Maybe. But how did he survive against so many? What man had that kind of strength?
"My turn to head on out," Green said, standing. He pulled out his pocket watch and flipped open the gold case. "Two a.m., sir! We're making it through the night."
"Just a few more hours to go," Nathaniel agreed. "I'll be out to join you again in another hour."
Green nodded and left him. Nathaniel sank down on one of the camp chairs before the fire. He stared into the flames, drank the rest of the coffee in his cup, and set the cup down. His back ached from all the riding
he had done, and he was damned used to riding. The days were long ones. He closed his eyes, just resting them for a moment.
Lenore...
Where was she now? He prayed that she was safe. Sleeping, hopefully. Starving, probably.
Dreaming, maybe...
The flames snapped and crackled. He was vaguely aware that he had dozed, vaguely aware that he was dreaming himself. He saw Lenore, and it was a wonderful dream. She was running toward him. Yet, as she came, he saw her face, saw the terror in her eyes. She was trying so very hard to reach him. Trying to tell him, to warn him...
Then he saw through the mist. Bruce Latham—or someone very much like Bruce Latham—was behind her. He was laughing, and the laugh seemed chill, like the black hollows of his eyes. Dead eyes.
There was a glint of silver. Latham had a knife, razor honed, glittering beneath a full moon. And he was reaching out, grasping at Lenore's hair as she ran.
"No!" Nathaniel heard himself screaming.
He must have cried out aloud, and awakened himself. Lenore was gone; Latham was gone. The campfire was burning low.
And Lieutenant Green, dismounting from his sorrel horse, was before him again.
Nathaniel leaped to his feet. Green was grim. "The western perimeter, sir! We need you fast!"
He was up in split seconds, mounted on his waiting horse before half a minute had elapsed.

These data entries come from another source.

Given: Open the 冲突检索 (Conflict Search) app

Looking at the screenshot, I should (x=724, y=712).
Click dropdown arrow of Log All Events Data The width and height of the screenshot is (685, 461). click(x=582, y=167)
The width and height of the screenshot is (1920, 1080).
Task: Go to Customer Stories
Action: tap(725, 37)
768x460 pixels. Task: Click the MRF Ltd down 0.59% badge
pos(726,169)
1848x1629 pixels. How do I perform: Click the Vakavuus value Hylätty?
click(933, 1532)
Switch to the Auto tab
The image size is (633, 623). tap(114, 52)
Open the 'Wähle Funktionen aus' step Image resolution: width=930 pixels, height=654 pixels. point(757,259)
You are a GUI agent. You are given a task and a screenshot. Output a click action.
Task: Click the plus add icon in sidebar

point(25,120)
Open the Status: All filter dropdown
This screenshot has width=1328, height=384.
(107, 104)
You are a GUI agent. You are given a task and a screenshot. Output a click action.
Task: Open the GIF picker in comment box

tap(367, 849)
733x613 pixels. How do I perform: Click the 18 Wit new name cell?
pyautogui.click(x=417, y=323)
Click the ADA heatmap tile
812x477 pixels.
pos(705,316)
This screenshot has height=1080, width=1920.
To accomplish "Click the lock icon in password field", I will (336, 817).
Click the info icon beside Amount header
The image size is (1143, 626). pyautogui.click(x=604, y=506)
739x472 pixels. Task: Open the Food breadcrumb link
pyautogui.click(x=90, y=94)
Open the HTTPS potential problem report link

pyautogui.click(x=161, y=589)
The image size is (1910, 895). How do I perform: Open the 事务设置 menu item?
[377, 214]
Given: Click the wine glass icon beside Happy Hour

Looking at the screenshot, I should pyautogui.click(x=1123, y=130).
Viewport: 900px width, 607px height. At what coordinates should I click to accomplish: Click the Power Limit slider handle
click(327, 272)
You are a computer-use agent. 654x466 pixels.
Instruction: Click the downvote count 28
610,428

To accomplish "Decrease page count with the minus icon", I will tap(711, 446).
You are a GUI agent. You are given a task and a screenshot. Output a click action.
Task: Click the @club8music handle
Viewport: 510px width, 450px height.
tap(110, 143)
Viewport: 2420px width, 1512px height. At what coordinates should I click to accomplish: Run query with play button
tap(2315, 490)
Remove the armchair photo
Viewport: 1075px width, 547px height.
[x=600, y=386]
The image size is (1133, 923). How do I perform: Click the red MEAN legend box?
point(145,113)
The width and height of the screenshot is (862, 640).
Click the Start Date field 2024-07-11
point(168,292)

He followed Green hard for a full five minutes, then came to a clearing where two men were down, where their companions held and supported them, where others were rushing in. Private Haines, Company B, was the most coherent, quickly saluting Nathaniel and speaking. "All eighteen of us in the company were lined up, sir, near close enough to touch. Then Perry over there screamed out, struck down, and we saw something. We gave chase into the foliage, and both Jacobs and I fought, but we don't exactly know what we fought. Jacobs is injured there. I got away when the others started calling out, but, sir, I swear, I still don't know who or what I was fighting!"